> DATA TO EXAMINE:
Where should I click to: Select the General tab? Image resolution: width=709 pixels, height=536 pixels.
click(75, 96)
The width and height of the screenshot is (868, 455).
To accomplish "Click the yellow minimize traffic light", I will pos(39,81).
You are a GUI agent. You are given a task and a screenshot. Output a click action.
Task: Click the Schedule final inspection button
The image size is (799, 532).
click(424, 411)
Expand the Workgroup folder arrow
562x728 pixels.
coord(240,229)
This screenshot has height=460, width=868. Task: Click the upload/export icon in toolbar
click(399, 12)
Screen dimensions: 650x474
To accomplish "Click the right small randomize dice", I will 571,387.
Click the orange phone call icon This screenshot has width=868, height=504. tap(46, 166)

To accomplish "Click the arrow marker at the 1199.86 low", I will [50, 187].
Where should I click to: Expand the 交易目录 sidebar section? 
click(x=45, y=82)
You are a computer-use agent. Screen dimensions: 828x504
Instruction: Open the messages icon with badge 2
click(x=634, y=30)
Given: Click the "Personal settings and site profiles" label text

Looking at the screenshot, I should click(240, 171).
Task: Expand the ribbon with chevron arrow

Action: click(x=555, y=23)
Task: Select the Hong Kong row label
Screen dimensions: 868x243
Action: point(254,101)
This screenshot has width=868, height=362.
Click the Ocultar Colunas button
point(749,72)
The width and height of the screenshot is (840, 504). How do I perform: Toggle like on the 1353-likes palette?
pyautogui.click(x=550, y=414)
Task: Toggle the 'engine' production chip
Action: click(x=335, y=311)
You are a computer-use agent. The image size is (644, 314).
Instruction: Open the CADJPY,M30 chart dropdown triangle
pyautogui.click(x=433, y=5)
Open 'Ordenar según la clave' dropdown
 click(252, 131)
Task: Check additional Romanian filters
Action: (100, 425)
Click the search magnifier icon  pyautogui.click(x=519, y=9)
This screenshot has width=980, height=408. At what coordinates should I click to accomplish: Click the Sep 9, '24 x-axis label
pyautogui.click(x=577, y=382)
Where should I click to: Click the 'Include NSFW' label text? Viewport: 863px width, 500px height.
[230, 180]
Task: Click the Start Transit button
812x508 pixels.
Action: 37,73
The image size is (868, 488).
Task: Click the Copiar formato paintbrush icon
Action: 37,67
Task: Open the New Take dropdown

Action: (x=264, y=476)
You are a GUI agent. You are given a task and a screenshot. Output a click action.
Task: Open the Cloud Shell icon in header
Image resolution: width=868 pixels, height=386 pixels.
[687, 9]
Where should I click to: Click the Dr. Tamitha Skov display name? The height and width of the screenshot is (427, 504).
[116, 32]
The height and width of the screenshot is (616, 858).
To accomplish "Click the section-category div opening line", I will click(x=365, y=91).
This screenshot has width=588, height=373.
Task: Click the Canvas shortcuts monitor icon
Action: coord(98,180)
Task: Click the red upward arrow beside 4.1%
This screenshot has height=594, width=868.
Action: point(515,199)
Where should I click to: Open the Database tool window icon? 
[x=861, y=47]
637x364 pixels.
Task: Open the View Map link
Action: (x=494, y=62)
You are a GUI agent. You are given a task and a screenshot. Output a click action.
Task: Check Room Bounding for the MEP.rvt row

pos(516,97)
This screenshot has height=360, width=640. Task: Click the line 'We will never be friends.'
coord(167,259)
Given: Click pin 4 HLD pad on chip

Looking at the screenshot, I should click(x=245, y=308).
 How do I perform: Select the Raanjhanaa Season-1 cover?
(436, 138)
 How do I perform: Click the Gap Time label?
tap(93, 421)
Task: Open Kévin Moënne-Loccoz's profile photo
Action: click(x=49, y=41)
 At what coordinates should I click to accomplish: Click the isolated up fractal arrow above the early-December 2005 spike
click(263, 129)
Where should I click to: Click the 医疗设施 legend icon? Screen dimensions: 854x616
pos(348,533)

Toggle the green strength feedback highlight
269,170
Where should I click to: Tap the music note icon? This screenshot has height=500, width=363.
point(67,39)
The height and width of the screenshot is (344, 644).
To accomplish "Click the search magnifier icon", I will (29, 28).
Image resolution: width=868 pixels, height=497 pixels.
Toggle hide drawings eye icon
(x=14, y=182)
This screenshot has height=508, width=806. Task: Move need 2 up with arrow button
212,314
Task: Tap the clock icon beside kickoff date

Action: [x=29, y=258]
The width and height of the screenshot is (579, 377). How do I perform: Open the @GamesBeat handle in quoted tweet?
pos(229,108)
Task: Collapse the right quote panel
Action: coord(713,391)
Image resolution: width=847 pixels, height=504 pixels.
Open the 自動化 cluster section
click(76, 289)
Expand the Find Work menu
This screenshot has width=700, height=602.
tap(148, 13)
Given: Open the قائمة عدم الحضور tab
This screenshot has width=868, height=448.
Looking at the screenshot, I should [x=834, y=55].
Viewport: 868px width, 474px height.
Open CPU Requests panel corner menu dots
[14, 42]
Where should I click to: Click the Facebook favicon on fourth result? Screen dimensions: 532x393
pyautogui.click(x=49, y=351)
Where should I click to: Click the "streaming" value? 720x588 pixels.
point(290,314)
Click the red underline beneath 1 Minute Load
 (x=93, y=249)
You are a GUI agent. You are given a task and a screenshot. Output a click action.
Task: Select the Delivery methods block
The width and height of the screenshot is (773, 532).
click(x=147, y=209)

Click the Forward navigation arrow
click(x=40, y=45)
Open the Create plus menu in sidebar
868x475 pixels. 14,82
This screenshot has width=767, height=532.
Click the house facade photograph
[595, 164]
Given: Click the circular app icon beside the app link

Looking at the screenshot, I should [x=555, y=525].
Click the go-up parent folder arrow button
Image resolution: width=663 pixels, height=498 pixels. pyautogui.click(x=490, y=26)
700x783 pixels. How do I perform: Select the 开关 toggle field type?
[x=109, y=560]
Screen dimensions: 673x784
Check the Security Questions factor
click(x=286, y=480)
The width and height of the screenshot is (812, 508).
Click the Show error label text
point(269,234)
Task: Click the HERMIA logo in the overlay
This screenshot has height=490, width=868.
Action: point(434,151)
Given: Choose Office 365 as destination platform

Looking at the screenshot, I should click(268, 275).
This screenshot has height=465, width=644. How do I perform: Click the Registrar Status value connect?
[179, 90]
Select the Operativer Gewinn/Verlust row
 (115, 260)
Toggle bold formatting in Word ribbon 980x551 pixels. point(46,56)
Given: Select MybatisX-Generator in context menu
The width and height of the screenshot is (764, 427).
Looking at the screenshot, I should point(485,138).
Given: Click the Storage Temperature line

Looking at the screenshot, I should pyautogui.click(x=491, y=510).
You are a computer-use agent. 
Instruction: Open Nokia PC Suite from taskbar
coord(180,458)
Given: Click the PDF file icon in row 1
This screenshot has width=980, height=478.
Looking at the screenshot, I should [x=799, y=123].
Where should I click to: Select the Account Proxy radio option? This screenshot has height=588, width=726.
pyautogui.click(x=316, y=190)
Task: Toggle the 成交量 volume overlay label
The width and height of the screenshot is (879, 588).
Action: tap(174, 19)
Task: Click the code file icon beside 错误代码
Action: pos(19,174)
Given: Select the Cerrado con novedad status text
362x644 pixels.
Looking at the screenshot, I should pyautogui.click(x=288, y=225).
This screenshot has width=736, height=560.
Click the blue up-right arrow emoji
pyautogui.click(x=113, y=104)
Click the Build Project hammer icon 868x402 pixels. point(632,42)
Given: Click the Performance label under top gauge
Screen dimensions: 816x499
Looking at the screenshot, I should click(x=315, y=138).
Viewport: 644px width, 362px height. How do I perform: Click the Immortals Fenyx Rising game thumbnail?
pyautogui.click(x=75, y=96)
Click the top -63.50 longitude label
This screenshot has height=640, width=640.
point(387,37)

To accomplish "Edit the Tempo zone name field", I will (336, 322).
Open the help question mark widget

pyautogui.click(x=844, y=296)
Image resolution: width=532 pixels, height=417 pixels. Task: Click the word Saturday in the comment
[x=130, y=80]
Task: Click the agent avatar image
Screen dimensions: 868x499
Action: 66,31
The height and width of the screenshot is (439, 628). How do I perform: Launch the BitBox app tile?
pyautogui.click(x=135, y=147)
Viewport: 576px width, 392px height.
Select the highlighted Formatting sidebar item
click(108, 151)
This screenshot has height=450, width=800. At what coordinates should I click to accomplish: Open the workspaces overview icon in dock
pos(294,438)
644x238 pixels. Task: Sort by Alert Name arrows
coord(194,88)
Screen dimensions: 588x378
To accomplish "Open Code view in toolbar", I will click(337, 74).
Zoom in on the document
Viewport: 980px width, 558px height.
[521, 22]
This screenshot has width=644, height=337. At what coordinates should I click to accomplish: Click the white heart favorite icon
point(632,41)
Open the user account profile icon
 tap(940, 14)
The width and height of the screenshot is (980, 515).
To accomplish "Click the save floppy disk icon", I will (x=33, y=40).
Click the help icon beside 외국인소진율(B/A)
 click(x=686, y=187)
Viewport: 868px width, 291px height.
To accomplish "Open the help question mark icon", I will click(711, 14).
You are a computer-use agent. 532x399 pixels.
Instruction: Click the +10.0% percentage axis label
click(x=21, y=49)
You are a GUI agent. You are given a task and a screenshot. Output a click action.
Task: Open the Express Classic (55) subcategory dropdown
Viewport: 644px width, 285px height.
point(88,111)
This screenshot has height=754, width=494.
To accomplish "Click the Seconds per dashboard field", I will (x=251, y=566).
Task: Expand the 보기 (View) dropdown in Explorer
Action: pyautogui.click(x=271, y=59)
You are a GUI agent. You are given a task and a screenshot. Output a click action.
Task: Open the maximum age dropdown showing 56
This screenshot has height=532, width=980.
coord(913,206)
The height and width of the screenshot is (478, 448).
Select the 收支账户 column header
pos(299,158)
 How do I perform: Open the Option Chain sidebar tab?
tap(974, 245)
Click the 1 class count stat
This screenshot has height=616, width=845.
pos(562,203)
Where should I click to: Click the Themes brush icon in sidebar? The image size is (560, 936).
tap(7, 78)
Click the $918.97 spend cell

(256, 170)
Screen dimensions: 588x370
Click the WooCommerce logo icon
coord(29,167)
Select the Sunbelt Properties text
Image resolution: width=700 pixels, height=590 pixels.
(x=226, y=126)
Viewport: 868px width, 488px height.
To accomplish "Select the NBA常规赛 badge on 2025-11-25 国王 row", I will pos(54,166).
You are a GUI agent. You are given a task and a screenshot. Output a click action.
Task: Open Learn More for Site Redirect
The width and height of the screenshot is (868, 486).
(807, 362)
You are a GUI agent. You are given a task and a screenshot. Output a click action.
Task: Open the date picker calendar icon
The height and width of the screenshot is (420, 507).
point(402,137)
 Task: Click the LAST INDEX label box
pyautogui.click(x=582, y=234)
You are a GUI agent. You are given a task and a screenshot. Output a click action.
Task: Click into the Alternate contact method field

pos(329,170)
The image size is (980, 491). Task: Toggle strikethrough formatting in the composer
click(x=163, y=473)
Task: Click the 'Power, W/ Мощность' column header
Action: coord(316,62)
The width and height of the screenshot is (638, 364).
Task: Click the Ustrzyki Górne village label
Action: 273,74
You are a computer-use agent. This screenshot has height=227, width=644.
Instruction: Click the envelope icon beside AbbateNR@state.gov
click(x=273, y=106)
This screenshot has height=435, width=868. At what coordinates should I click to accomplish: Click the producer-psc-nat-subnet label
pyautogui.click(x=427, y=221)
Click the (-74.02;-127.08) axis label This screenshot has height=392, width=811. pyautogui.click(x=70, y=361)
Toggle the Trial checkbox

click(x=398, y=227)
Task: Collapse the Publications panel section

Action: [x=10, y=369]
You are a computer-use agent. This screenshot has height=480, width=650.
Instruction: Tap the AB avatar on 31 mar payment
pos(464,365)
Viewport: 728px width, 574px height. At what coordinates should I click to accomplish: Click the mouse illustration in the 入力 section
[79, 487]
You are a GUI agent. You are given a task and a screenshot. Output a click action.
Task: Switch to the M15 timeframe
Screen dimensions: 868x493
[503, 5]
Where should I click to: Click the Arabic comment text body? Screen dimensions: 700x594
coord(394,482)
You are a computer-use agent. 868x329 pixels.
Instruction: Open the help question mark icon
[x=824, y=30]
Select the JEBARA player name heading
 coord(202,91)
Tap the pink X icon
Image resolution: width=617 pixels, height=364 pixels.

> EXERCISE INSTRUCTIONS: All lines with the word "computer" need to be copied from the data above.

> ANSWER TO THIS TASK:
You are a computer-use agent. Screen dimensions: 828x504
You are a computer-use agent. The image size is (644, 314).
You are a computer-use agent. 
You are a computer-use agent. 532x399 pixels.
You are a computer-use agent. This screenshot has height=227, width=644.
You are a computer-use agent. This screenshot has height=480, width=650.
You are a computer-use agent. 868x329 pixels.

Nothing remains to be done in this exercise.